### WHAT YOU WILL DO
Word for word, return the entries listed below.

(Stored data)
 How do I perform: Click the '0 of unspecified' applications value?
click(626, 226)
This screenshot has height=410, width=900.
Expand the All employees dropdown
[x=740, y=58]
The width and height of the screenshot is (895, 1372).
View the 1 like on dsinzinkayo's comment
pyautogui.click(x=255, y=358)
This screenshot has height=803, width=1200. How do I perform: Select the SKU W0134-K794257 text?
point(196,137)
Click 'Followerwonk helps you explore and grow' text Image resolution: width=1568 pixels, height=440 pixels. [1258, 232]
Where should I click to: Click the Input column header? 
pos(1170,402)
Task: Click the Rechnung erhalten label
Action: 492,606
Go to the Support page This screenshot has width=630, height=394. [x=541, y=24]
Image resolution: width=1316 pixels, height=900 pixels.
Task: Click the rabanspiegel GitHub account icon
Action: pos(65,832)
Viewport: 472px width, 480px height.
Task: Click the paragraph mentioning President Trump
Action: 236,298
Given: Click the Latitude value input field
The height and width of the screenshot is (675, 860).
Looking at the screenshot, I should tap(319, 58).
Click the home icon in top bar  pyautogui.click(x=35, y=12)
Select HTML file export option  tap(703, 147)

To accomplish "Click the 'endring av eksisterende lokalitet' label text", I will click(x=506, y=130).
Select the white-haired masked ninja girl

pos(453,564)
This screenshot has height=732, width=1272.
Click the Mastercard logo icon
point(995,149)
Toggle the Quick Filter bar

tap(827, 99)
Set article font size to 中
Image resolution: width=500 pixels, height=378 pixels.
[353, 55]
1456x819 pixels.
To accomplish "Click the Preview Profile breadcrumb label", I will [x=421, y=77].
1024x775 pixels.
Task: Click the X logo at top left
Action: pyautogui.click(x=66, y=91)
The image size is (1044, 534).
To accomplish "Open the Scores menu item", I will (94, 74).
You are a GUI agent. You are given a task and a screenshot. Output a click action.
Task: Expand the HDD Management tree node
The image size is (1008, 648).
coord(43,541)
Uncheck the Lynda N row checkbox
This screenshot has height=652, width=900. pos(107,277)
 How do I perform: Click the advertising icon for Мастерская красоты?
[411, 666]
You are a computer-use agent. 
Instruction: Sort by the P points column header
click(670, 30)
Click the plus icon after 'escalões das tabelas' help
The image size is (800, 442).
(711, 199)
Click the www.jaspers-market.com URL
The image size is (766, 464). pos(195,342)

### OUTPUT FOR THIS EXERCISE
 How do I perform: Click the '0 of unspecified' applications value?
click(626, 226)
This screenshot has height=410, width=900.
Expand the All employees dropdown
[x=740, y=58]
The width and height of the screenshot is (895, 1372).
View the 1 like on dsinzinkayo's comment
pyautogui.click(x=255, y=358)
This screenshot has height=803, width=1200. How do I perform: Select the SKU W0134-K794257 text?
point(196,137)
Click 'Followerwonk helps you explore and grow' text Image resolution: width=1568 pixels, height=440 pixels. [1258, 232]
Where should I click to: Click the Input column header? 
pos(1170,402)
Task: Click the Rechnung erhalten label
Action: 492,606
Go to the Support page This screenshot has width=630, height=394. [x=541, y=24]
Image resolution: width=1316 pixels, height=900 pixels.
Task: Click the rabanspiegel GitHub account icon
Action: pos(65,832)
Viewport: 472px width, 480px height.
Task: Click the paragraph mentioning President Trump
Action: 236,298
Given: Click the Latitude value input field
The height and width of the screenshot is (675, 860).
Looking at the screenshot, I should tap(319, 58).
Click the home icon in top bar  pyautogui.click(x=35, y=12)
Select HTML file export option  tap(703, 147)

To accomplish "Click the 'endring av eksisterende lokalitet' label text", I will click(x=506, y=130).
Select the white-haired masked ninja girl

pos(453,564)
This screenshot has height=732, width=1272.
Click the Mastercard logo icon
point(995,149)
Toggle the Quick Filter bar

tap(827, 99)
Set article font size to 中
Image resolution: width=500 pixels, height=378 pixels.
[353, 55]
1456x819 pixels.
To accomplish "Click the Preview Profile breadcrumb label", I will [x=421, y=77].
1024x775 pixels.
Task: Click the X logo at top left
Action: pyautogui.click(x=66, y=91)
The image size is (1044, 534).
To accomplish "Open the Scores menu item", I will (94, 74).
You are a GUI agent. You are given a task and a screenshot. Output a click action.
Task: Expand the HDD Management tree node
The image size is (1008, 648).
coord(43,541)
Uncheck the Lynda N row checkbox
This screenshot has height=652, width=900. pos(107,277)
 How do I perform: Click the advertising icon for Мастерская красоты?
[411, 666]
You are a computer-use agent. 
Instruction: Sort by the P points column header
click(670, 30)
Click the plus icon after 'escalões das tabelas' help
The image size is (800, 442).
(711, 199)
Click the www.jaspers-market.com URL
The image size is (766, 464). pos(195,342)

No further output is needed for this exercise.